#### TASK GOAL
Copy all of the lines below word for word.

#### MATERIAL
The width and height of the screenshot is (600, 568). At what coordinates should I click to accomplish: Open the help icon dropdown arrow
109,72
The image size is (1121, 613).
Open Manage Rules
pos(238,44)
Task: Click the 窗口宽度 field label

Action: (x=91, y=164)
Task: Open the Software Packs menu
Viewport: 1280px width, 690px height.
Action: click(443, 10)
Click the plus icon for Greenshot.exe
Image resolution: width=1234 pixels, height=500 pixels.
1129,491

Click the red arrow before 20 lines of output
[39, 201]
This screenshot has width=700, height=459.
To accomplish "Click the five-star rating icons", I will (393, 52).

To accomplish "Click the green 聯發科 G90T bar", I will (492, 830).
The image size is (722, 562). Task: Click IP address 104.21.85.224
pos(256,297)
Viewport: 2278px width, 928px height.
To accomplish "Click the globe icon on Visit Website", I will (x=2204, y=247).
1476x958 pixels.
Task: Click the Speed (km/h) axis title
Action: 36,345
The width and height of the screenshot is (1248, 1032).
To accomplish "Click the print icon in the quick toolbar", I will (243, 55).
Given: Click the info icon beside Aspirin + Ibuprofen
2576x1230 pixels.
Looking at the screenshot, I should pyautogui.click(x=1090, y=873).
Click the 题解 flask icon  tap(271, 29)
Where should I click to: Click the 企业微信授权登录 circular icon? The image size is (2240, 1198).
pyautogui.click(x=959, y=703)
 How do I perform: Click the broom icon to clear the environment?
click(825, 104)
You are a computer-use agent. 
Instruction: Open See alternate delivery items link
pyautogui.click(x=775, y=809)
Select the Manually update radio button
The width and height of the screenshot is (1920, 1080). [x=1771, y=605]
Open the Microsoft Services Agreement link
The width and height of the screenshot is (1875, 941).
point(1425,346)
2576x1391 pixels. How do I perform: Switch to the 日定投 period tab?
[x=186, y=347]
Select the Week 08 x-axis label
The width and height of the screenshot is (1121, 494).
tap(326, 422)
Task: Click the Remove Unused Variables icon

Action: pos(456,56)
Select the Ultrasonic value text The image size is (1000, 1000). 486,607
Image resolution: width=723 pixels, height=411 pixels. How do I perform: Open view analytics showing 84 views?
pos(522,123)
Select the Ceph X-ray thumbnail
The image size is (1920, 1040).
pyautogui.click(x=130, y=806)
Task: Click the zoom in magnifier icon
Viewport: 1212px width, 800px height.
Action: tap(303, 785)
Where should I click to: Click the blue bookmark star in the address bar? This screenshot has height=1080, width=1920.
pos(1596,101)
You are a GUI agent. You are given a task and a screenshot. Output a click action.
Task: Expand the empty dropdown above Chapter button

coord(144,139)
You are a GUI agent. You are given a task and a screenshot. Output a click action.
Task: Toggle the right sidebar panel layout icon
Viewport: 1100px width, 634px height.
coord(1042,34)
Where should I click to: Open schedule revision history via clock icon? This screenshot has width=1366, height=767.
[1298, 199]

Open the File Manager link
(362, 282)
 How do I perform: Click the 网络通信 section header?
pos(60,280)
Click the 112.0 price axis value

#### THE ANSWER
The width and height of the screenshot is (600, 568). At what coordinates should I click to accomplish: Open the help icon dropdown arrow
109,72
The image size is (1121, 613).
Open Manage Rules
pos(238,44)
Task: Click the 窗口宽度 field label

Action: (x=91, y=164)
Task: Open the Software Packs menu
Viewport: 1280px width, 690px height.
Action: click(443, 10)
Click the plus icon for Greenshot.exe
Image resolution: width=1234 pixels, height=500 pixels.
1129,491

Click the red arrow before 20 lines of output
[39, 201]
This screenshot has width=700, height=459.
To accomplish "Click the five-star rating icons", I will (393, 52).

To accomplish "Click the green 聯發科 G90T bar", I will (492, 830).
The image size is (722, 562). Task: Click IP address 104.21.85.224
pos(256,297)
Viewport: 2278px width, 928px height.
To accomplish "Click the globe icon on Visit Website", I will (x=2204, y=247).
1476x958 pixels.
Task: Click the Speed (km/h) axis title
Action: 36,345
The width and height of the screenshot is (1248, 1032).
To accomplish "Click the print icon in the quick toolbar", I will (243, 55).
Given: Click the info icon beside Aspirin + Ibuprofen
2576x1230 pixels.
Looking at the screenshot, I should pyautogui.click(x=1090, y=873).
Click the 题解 flask icon  tap(271, 29)
Where should I click to: Click the 企业微信授权登录 circular icon? The image size is (2240, 1198).
pyautogui.click(x=959, y=703)
 How do I perform: Click the broom icon to clear the environment?
click(825, 104)
You are a computer-use agent. 
Instruction: Open See alternate delivery items link
pyautogui.click(x=775, y=809)
Select the Manually update radio button
The width and height of the screenshot is (1920, 1080). [x=1771, y=605]
Open the Microsoft Services Agreement link
The width and height of the screenshot is (1875, 941).
point(1425,346)
2576x1391 pixels. How do I perform: Switch to the 日定投 period tab?
[x=186, y=347]
Select the Week 08 x-axis label
The width and height of the screenshot is (1121, 494).
tap(326, 422)
Task: Click the Remove Unused Variables icon

Action: pos(456,56)
Select the Ultrasonic value text The image size is (1000, 1000). 486,607
Image resolution: width=723 pixels, height=411 pixels. How do I perform: Open view analytics showing 84 views?
pos(522,123)
Select the Ceph X-ray thumbnail
The image size is (1920, 1040).
pyautogui.click(x=130, y=806)
Task: Click the zoom in magnifier icon
Viewport: 1212px width, 800px height.
Action: tap(303, 785)
Where should I click to: Click the blue bookmark star in the address bar? This screenshot has height=1080, width=1920.
pos(1596,101)
You are a GUI agent. You are given a task and a screenshot. Output a click action.
Task: Expand the empty dropdown above Chapter button

coord(144,139)
You are a GUI agent. You are given a task and a screenshot. Output a click action.
Task: Toggle the right sidebar panel layout icon
Viewport: 1100px width, 634px height.
coord(1042,34)
Where should I click to: Open schedule revision history via clock icon? This screenshot has width=1366, height=767.
[1298, 199]

Open the File Manager link
(362, 282)
 How do I perform: Click the 网络通信 section header?
pos(60,280)
Click the 112.0 price axis value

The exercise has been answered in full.